How to Break Your Fast

What you eat when the 24 hours are up matters more than you might think. Your digestive system has been resting, and hitting it with a greasy burger, a pile of raw vegetables, or a sugary dessert can cause bloating, cramping, and discomfort. High-fat, high-sugar, and high-fiber foods are the hardest on your gut after a fast.

Start with something small and easy to digest. Good options include:

  • Eggs or avocado, which provide protein and healthy fats without overwhelming your system
  • A simple soup with protein and soft carbs, like lentil soup or a broth-based soup with tofu or pasta
  • Unsweetened yogurt or kefir, which are fermented and gentle on digestion

Eat slowly, give yourself 30 to 60 minutes, and then have a fuller meal if you’re still hungry.
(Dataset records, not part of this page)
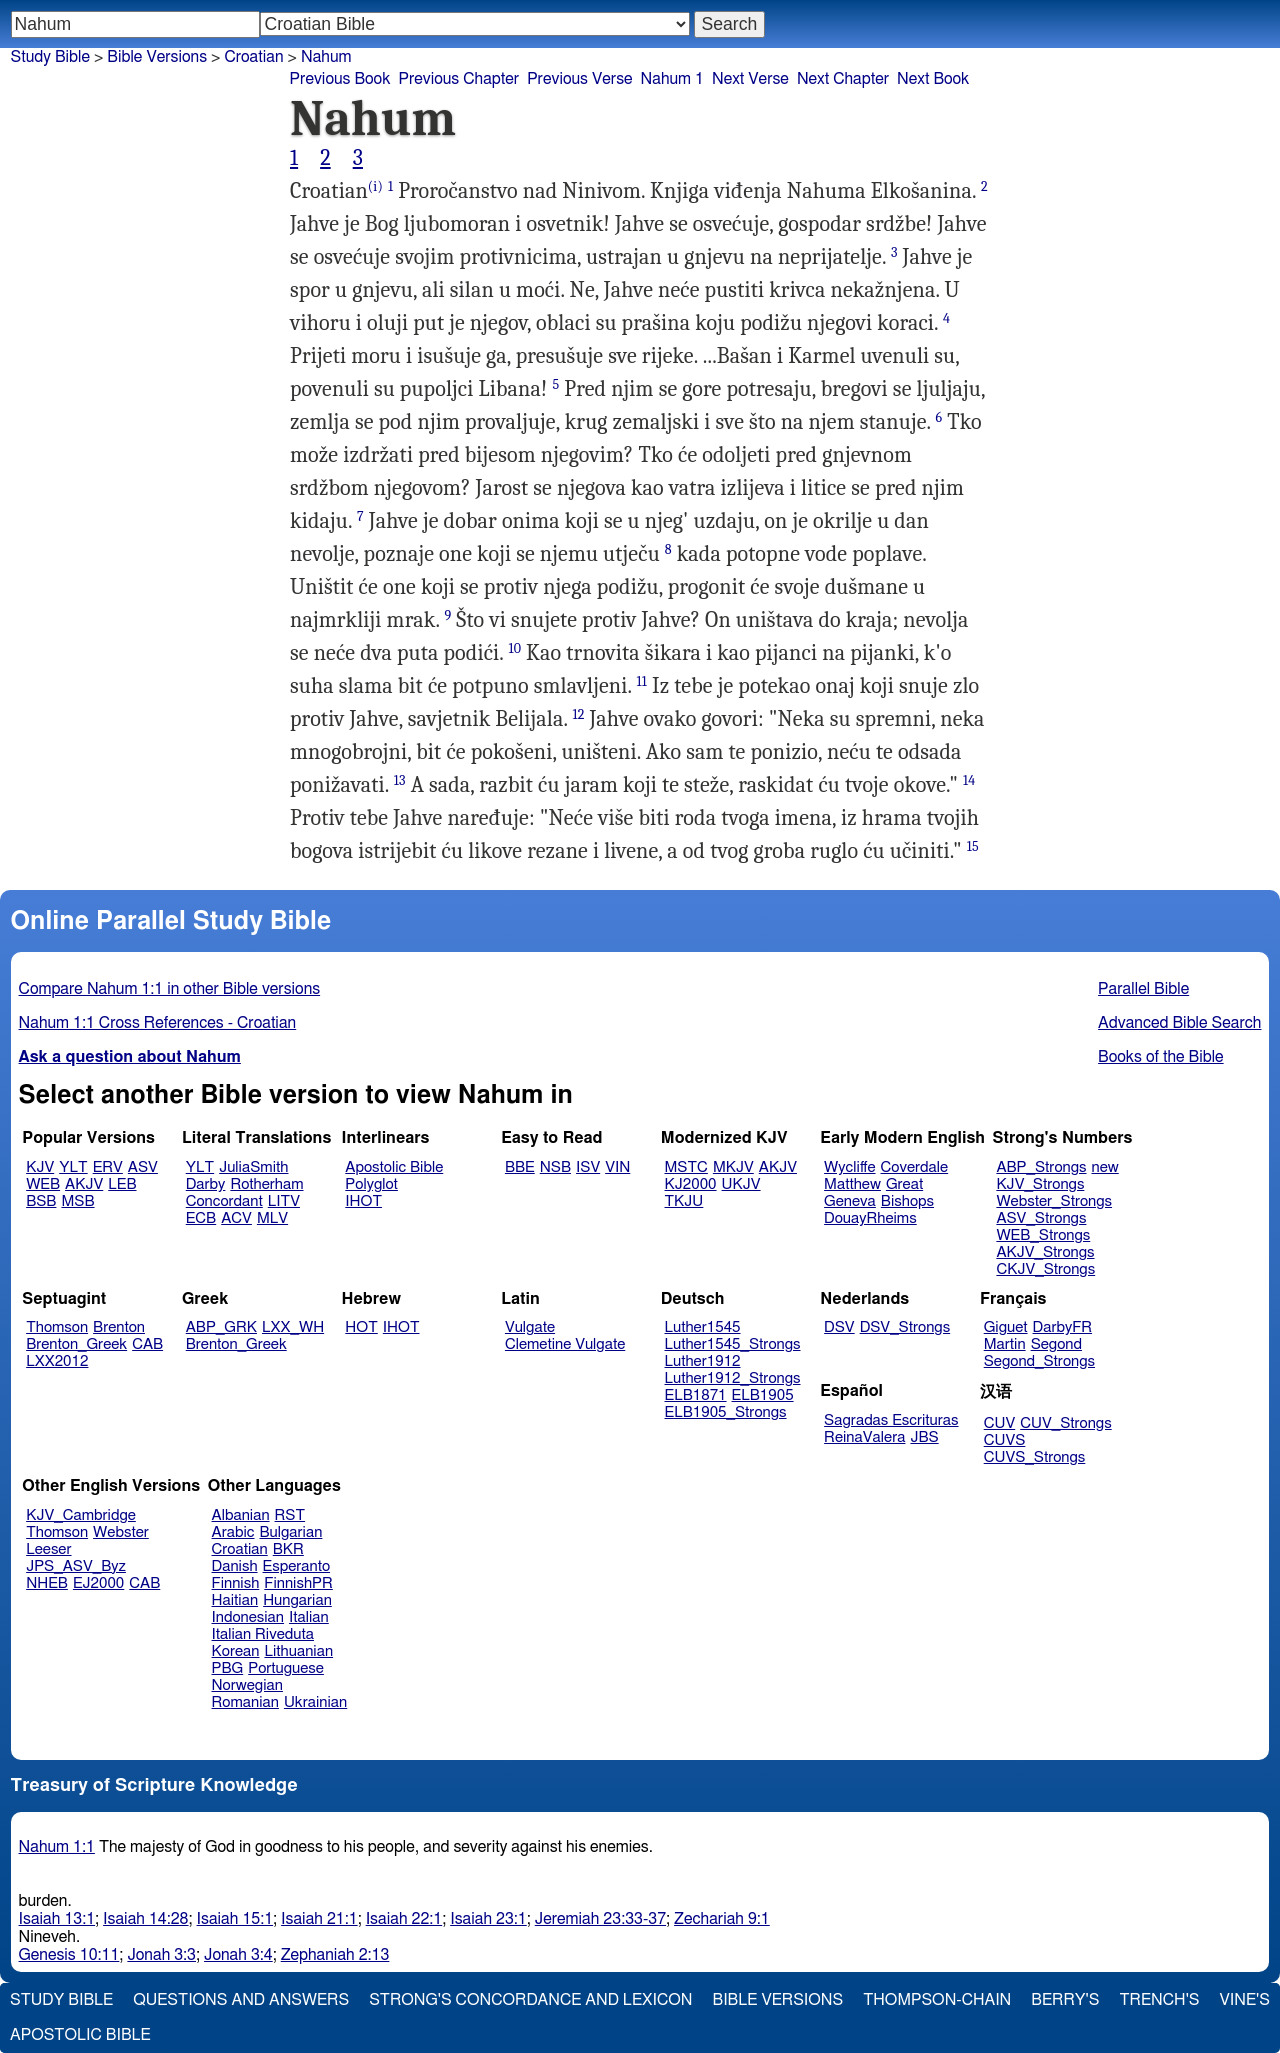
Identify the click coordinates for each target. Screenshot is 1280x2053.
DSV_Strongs (905, 1327)
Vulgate (530, 1327)
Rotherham (266, 1184)
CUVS (1005, 1440)
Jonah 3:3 (161, 1955)
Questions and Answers (241, 2000)
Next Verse (750, 79)
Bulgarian (290, 1532)
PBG (228, 1668)
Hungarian (297, 1600)
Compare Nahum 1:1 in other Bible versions (170, 989)
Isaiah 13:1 (57, 1919)
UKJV (741, 1184)
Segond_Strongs (1039, 1361)
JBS (924, 1437)
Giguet (1006, 1327)
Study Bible (50, 57)
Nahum (326, 57)
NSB (555, 1167)
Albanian (241, 1515)
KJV (40, 1167)
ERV (108, 1167)
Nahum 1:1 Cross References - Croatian (158, 1023)
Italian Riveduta (263, 1634)
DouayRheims (870, 1218)
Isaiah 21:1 (319, 1919)
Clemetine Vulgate (565, 1344)
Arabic (233, 1532)
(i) (375, 186)
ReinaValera (864, 1437)
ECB (201, 1218)
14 (969, 780)
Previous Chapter (458, 79)
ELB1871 (696, 1395)
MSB (77, 1201)
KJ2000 (691, 1184)
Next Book (933, 79)
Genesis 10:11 (69, 1955)
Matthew (852, 1184)
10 (514, 648)
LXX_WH (293, 1327)
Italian (309, 1617)
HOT (361, 1327)
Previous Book (340, 79)
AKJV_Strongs (1045, 1252)
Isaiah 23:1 (488, 1919)
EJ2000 (98, 1583)
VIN (617, 1167)
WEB (43, 1184)
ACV (236, 1218)
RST (290, 1515)
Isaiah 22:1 (404, 1919)
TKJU (684, 1201)
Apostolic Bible (80, 2035)
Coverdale (915, 1167)
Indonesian (248, 1617)
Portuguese (286, 1668)
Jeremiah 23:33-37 (600, 1919)
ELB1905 (763, 1395)
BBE (520, 1167)
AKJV (84, 1184)
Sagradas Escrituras (891, 1420)
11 (642, 681)
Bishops (907, 1201)
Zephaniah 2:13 (335, 1955)
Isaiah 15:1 (235, 1919)
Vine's (1245, 2000)
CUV (1000, 1423)
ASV (143, 1167)
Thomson (57, 1327)
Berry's (1065, 2000)
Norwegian (247, 1685)
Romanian (245, 1702)
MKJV (733, 1167)
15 (973, 846)
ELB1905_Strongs (726, 1412)
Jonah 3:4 (238, 1955)
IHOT (363, 1201)
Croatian (253, 57)
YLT (73, 1167)
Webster (121, 1532)
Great (904, 1184)
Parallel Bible (1143, 989)
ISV (588, 1167)
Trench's (1159, 2000)
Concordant (224, 1201)
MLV (272, 1218)
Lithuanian (298, 1651)
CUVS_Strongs (1035, 1457)
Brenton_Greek (76, 1344)
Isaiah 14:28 (145, 1919)
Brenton (119, 1327)
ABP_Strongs (1041, 1167)
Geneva (850, 1201)
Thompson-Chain (937, 2000)
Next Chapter (843, 79)
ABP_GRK (221, 1327)
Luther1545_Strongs (733, 1344)
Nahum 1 (672, 79)
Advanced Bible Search (1179, 1023)
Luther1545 (703, 1327)
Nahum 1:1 (57, 1847)
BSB (41, 1201)
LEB (122, 1184)
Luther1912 (703, 1361)
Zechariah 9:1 (722, 1919)
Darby (206, 1184)
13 (400, 780)
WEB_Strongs (1043, 1235)
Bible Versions (157, 57)
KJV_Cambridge (81, 1515)
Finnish (236, 1583)
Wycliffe (849, 1167)
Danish (235, 1566)
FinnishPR (298, 1583)
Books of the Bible (1161, 1057)
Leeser (48, 1549)
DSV (839, 1327)
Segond (1056, 1344)
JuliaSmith (253, 1167)
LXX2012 (57, 1361)
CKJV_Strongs (1045, 1269)
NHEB (47, 1583)
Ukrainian (315, 1702)
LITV (284, 1201)
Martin (1005, 1344)
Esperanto (297, 1566)
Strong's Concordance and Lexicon (530, 2000)
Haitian (235, 1600)
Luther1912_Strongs (733, 1378)
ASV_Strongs (1041, 1218)
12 (578, 714)
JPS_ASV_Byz (76, 1566)
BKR (288, 1549)
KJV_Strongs (1040, 1184)
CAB (147, 1344)
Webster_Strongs (1054, 1201)
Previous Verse (579, 79)
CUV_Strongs (1065, 1423)
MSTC (686, 1167)
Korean (236, 1651)
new (1105, 1167)
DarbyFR (1063, 1327)
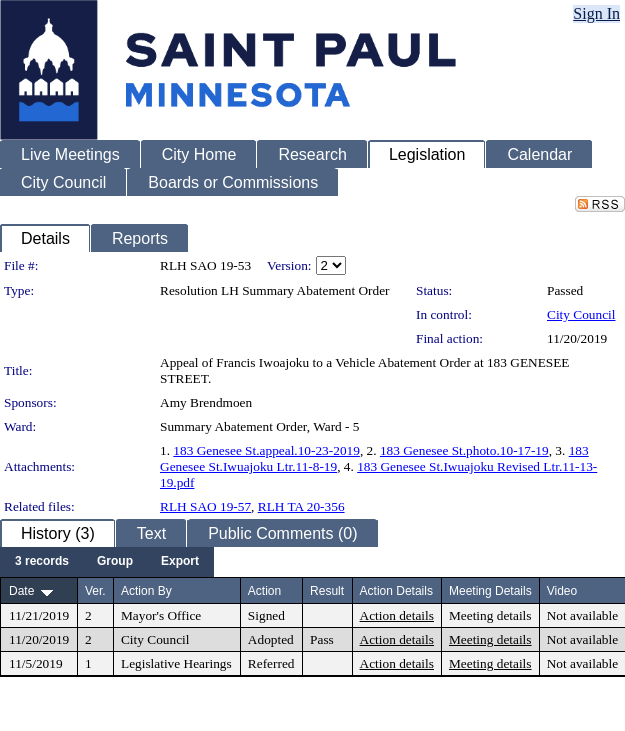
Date (21, 591)
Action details (397, 615)
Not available (582, 615)
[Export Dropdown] (180, 562)
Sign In (596, 13)
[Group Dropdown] (115, 562)
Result (327, 591)
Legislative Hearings (176, 663)
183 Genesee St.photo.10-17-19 (464, 450)
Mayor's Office (161, 615)
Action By (146, 591)
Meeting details (490, 615)
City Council (581, 314)
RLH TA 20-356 (301, 506)
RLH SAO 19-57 (205, 506)
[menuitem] (42, 562)
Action (264, 591)
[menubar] (107, 562)
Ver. (95, 591)
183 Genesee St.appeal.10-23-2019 (266, 450)
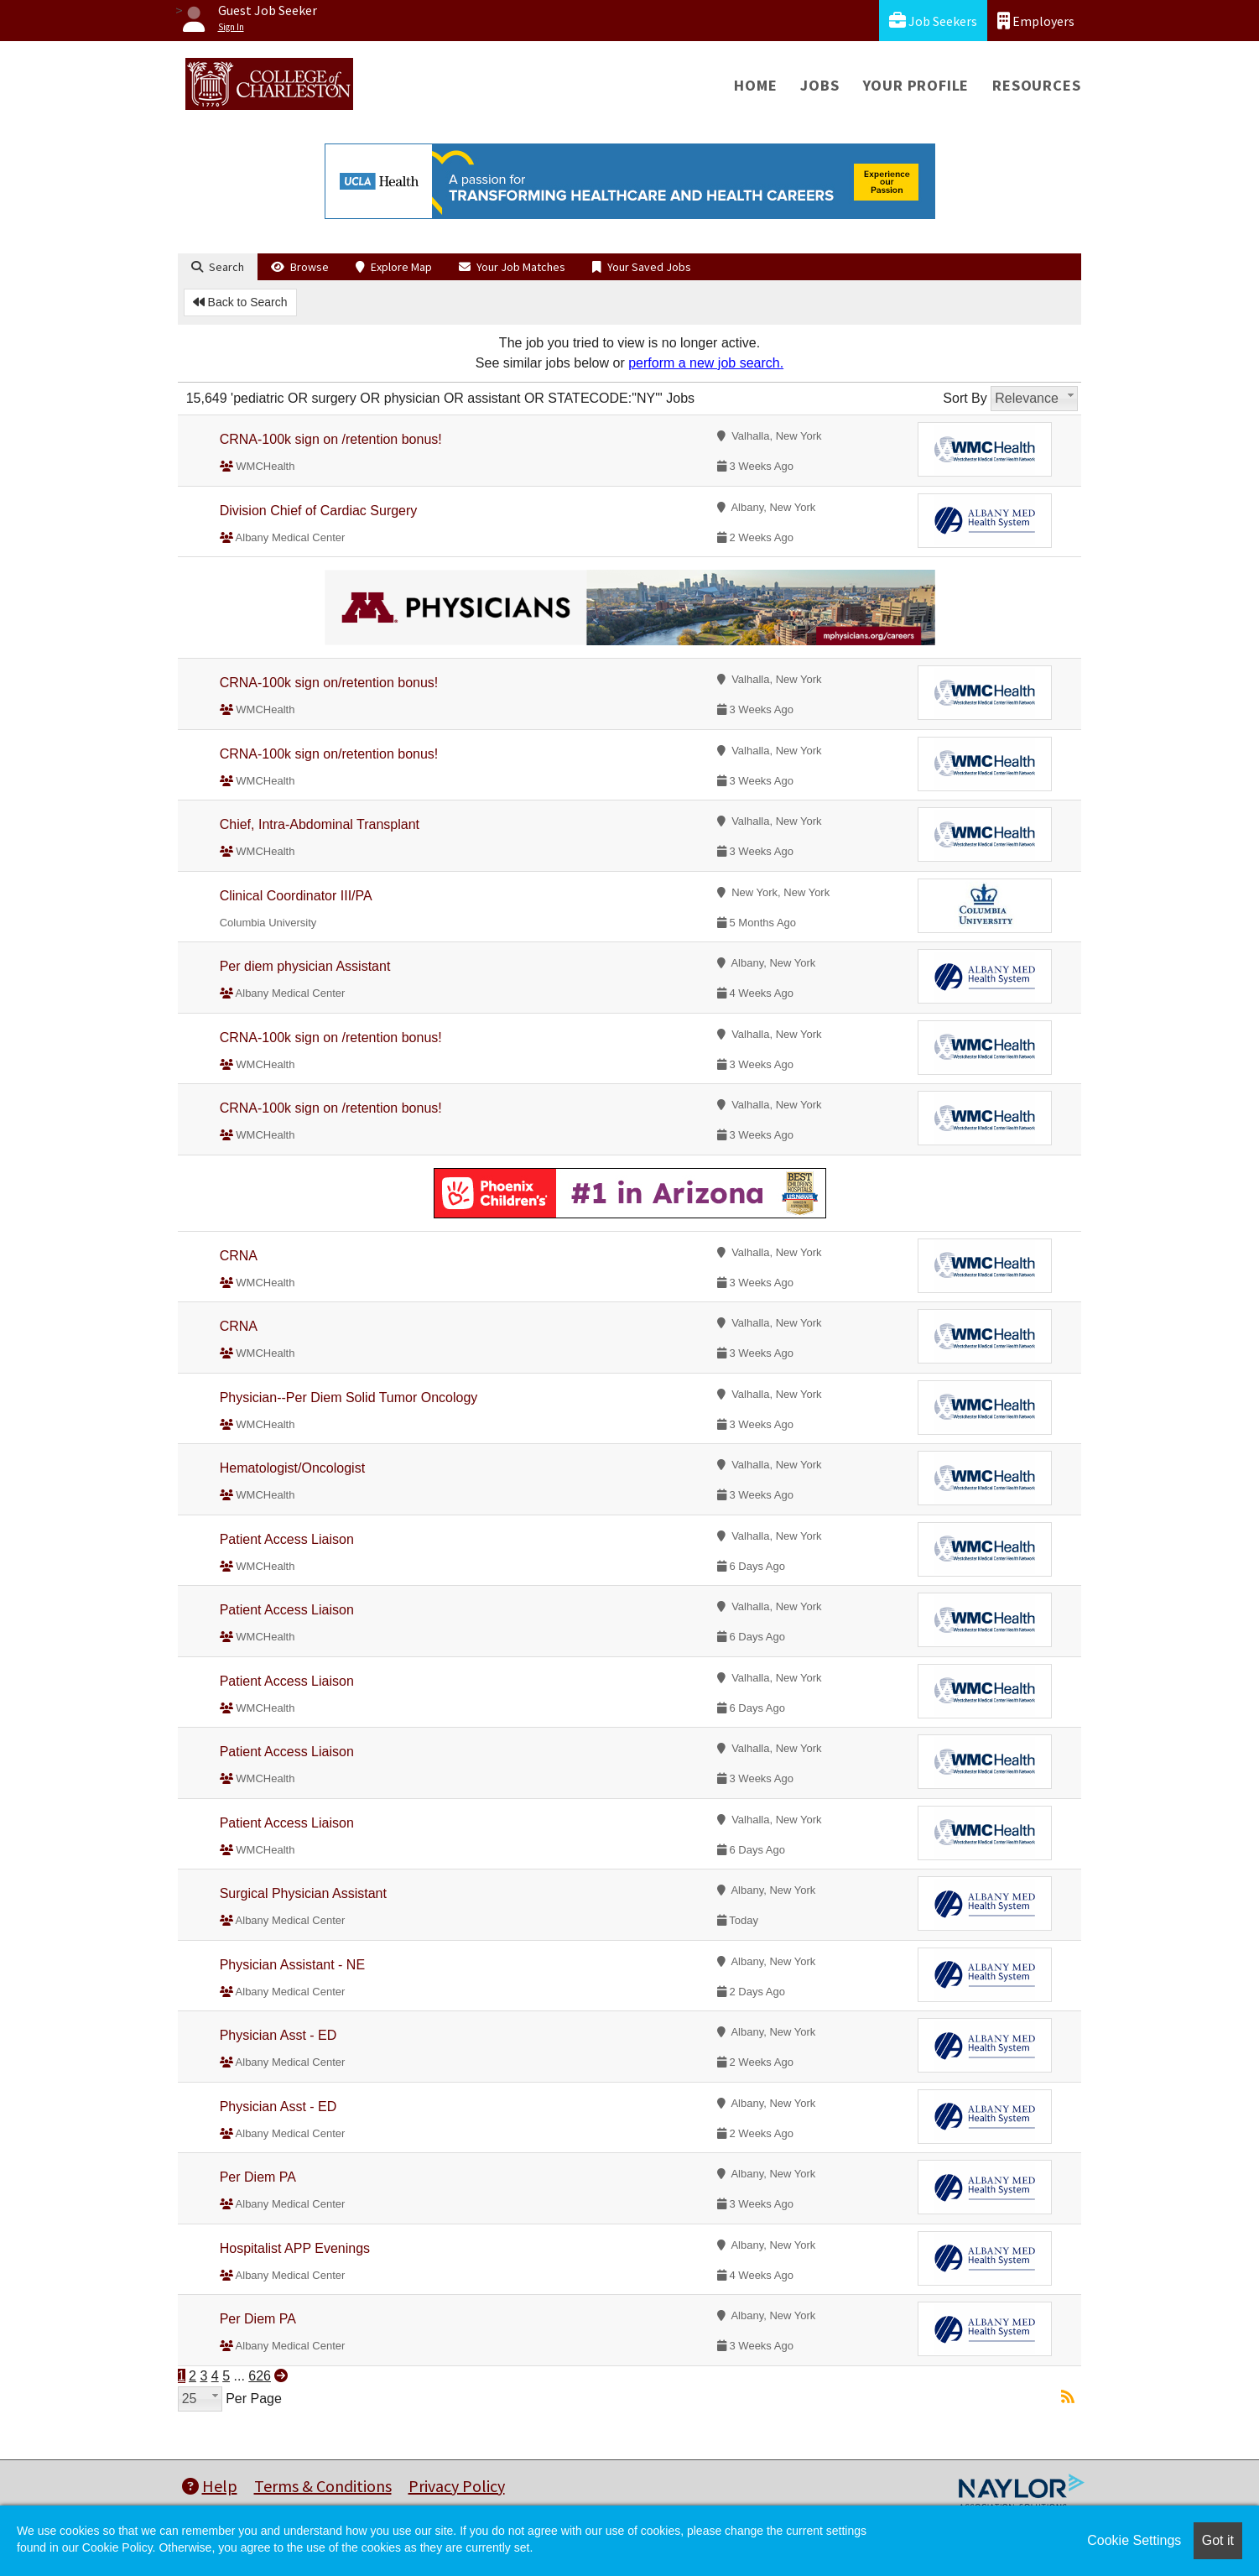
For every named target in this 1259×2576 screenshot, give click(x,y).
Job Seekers (933, 20)
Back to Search (240, 302)
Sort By (964, 398)
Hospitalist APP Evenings (295, 2248)
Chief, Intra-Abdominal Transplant (319, 824)
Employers (1035, 20)
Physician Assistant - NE (292, 1965)
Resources (1036, 85)
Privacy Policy (456, 2485)
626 (259, 2376)
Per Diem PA (258, 2177)
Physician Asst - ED (278, 2035)
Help (209, 2485)
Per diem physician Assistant (305, 966)
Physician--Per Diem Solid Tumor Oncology (349, 1397)
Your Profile (916, 85)
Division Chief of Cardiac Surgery (319, 510)
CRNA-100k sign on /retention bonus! (331, 439)
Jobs (819, 85)
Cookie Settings (1134, 2540)
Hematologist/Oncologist (292, 1468)
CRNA (239, 1256)
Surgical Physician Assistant (303, 1893)
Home (755, 85)
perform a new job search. (705, 363)
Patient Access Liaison (287, 1539)
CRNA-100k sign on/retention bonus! (329, 682)
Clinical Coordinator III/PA (296, 896)
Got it (1218, 2540)
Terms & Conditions (323, 2485)
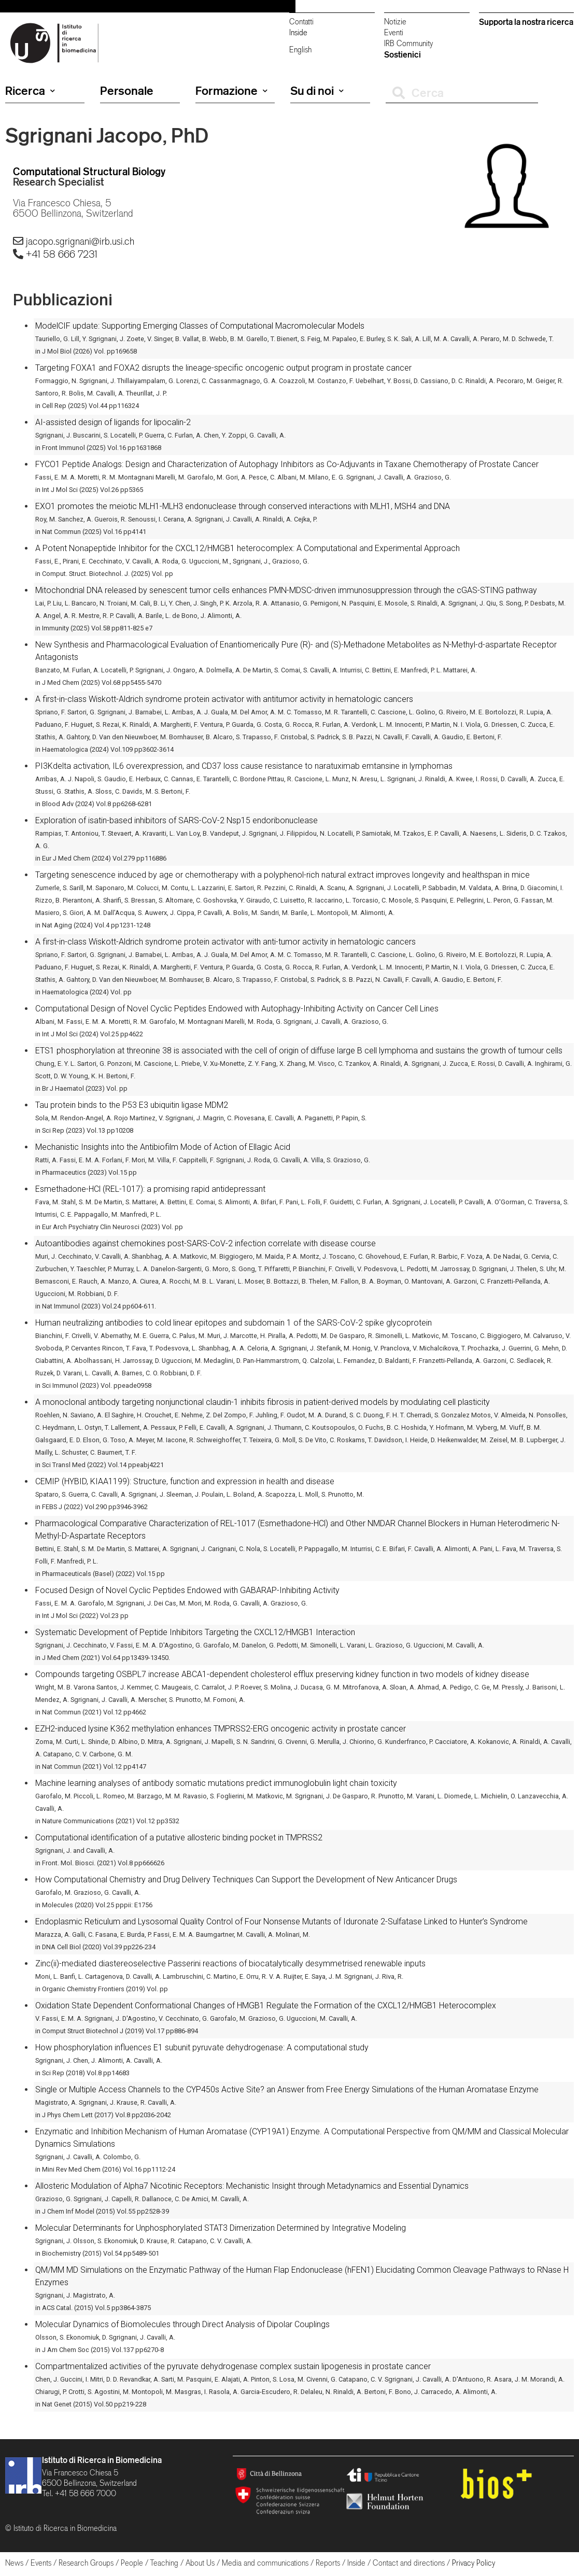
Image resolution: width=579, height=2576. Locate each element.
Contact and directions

Most people find that after a 24-hour fast, their appetite is smaller than expected, and they naturally eat less than they would after a day of normal eating. Resist the urge to “make up for lost time” by overeating. That’s the fastest route to stomach pain and negating the calorie deficit you just created.

Who Should Skip a 24-Hour Fast

A 24-hour fast isn’t appropriate for everyone. People with diabetes, particularly those taking insulin or other blood sugar-lowering medications, face real risks of dangerous blood sugar drops. If you take blood pressure or heart medications, fasting can throw off your sodium and potassium balance in ways that matter. Anyone who takes medication that needs to be taken with food to avoid nausea or stomach irritation will have an obvious problem.

The NIH also flags several other groups who should avoid fasting or get medical guidance first: people under 25, anyone who is pregnant or breastfeeding, people with seizure disorders, night-shift workers, and anyone who operates heavy machinery at work. If you’re already at a low body weight, losing more can weaken your bones, suppress your immune system, and drain your energy levels.

Making It Easier the First Time

If you’ve never fasted for a full day, a few practical steps make the experience much smoother. First, eat a balanced meal with protein, fat, and complex carbs before you start. A dinner of salmon with roasted vegetables and rice, for example, will keep you satiated longer than a bowl of pasta with bread. Second, get your drinks ready the night before: fill a water bottle, set out your tea bags or coffee, and have some salt or electrolyte packets on hand.

During the fast itself, light activity helps. A walk, gentle yoga, or routine errands keep your mind off food without taxing your body. Avoid intense workouts, especially if this is your first fast. Some people report feeling sharper mentally in the later hours of a fast, which may be related to short-term increases in a protein called brain-derived neurotrophic factor (BDNF) in brain regions involved in memory and learning. Whether or not you notice a mental boost, most people find the afternoon easier than the morning if they stay occupied.

Finally, don’t fast on consecutive days when you’re starting out. Once a week or once every two weeks gives your body time to adapt and lets you learn how you personally respond. Some people take to it immediately. Others need two or three attempts before it feels routine. Both responses are normal.